Deep, very deep. Und akustisch auch purple: „Machine Head“ gilt als eines der Hammer-Alben der britischen Hardrock-Recken. Zusammen mit Led Zeppelin und Black Sabbath zelebrierten Gitarrero Ritchie Blackmore, Organist/ Keyboarder Jon Lord und Sänger Ian Gillan plus Drummer Ian Paice und Bassgitarrist Roger Glover Anfang der 1970er Jahre den heiligen Gral des British Metal Rock.

Und die „Mutter aller Gitarren-Riffe“ schmückt diesen Longplayer: „Smoke On The Water“, inspiriert und entstanden während der Aufnahmen im Dezember 1971 in Montreux am Genfer See, als das dortige Casino während eines Frank-Zappa-Konzerts bis auf die Grundmauern niederbrannte.

Das Original-Album umfasst „nur“ sieben Songs, entsprechend dem LP-Format limitiert und mit rund 37 Minuten Spielzeit. Aber was für welche. Was haben wir gelacht! Und gerockt. Und getanzt. Damals in den 70ern. Hier und da auch schonmal vorsichtig geflirtet, auf Schulbällen oder im Jugendzentrum.

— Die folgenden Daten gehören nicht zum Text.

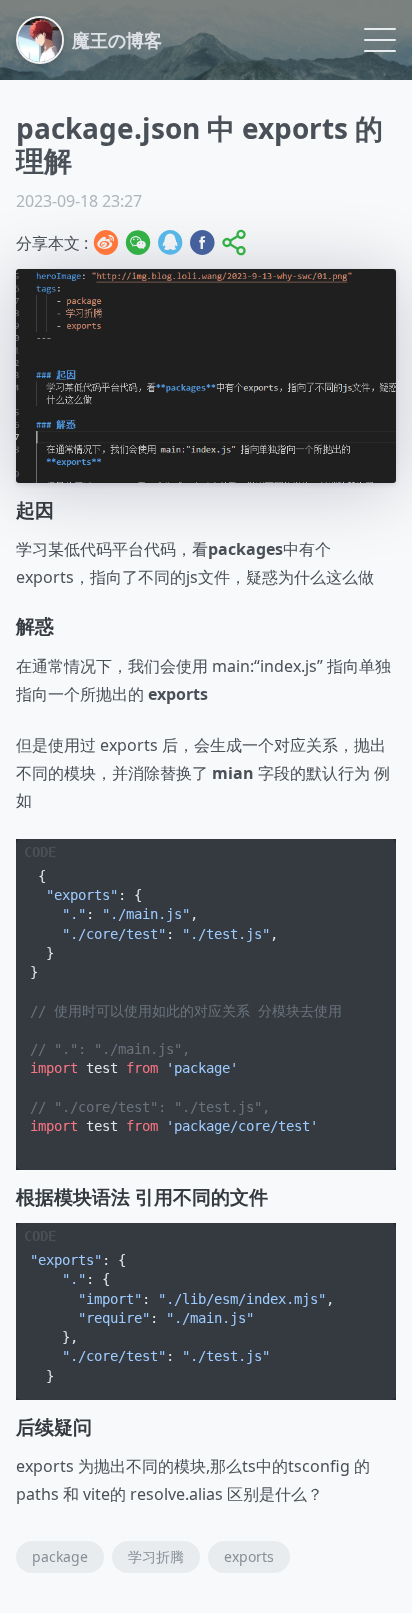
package (60, 1556)
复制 (365, 854)
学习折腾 (156, 1556)
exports (249, 1556)
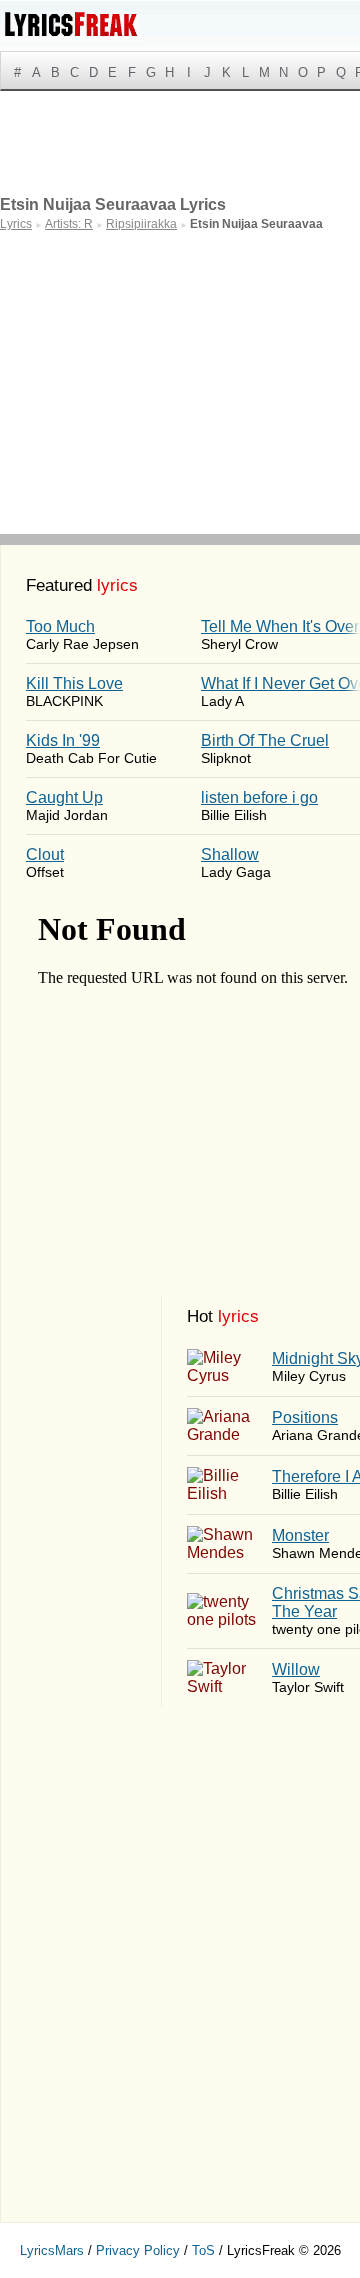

Und nun das: Ein packendes Dé-jà-vu, beinahe eine nostalgische Offenbarung, dank der Opulenz dieser Geburtstags-Box. Eine Stimmexplosion jagt die nächste, in Nummern wie „Maybe I’m A Leo“ oder den melodiöseren Stücken wie „Never Before“ oder „Pictures Of Home“. Das Jubiläums-Oeuvre erweitert die Basis um gleich 27 Tracks – darunter Live-Aufnahmen, Remixe und Soundchecks. Plus gelungenem Remastering und Sound-Raritäten wie Dolby-Atmos-Mixes von Dweezil Zappa (ja genau: der Sohnemann von Frank…) nebst Quadrophonie-Mix (!) aus den frühen Tagen der Vierkanal-Surround-Technik.

Deep Purple "Smoke On The Water"
Deep Purple mit „Machine Head – Super Deluxe Edition“ erscheint bei Universal Records

„Wie sind sie bloß darauf gekommen?“ fragt Dweezil Zappa, der Zugang auf die Originaltapes hatte, in den Linernotes. „Da sind einerseits diese Klassik-Einflüsse im Gitarrenspiel, auch beim Keyboard, aber dann spielt auch der Blues mit rein – und ab und zu blitzt sogar ein Funk-Element auf. Vor allem ist da dieser Sänger, der einfach mal eine absolute Killerstimme hat. All das kommt hier zusammen. Und zwar so, dass es gar nicht wie kommerzielle Musik klingt – obwohl die Leute ja trotzdem massenweise darauf abgehen sollten. Ist schon echt eine faszinierende Rezeptur.“ Wie wahr.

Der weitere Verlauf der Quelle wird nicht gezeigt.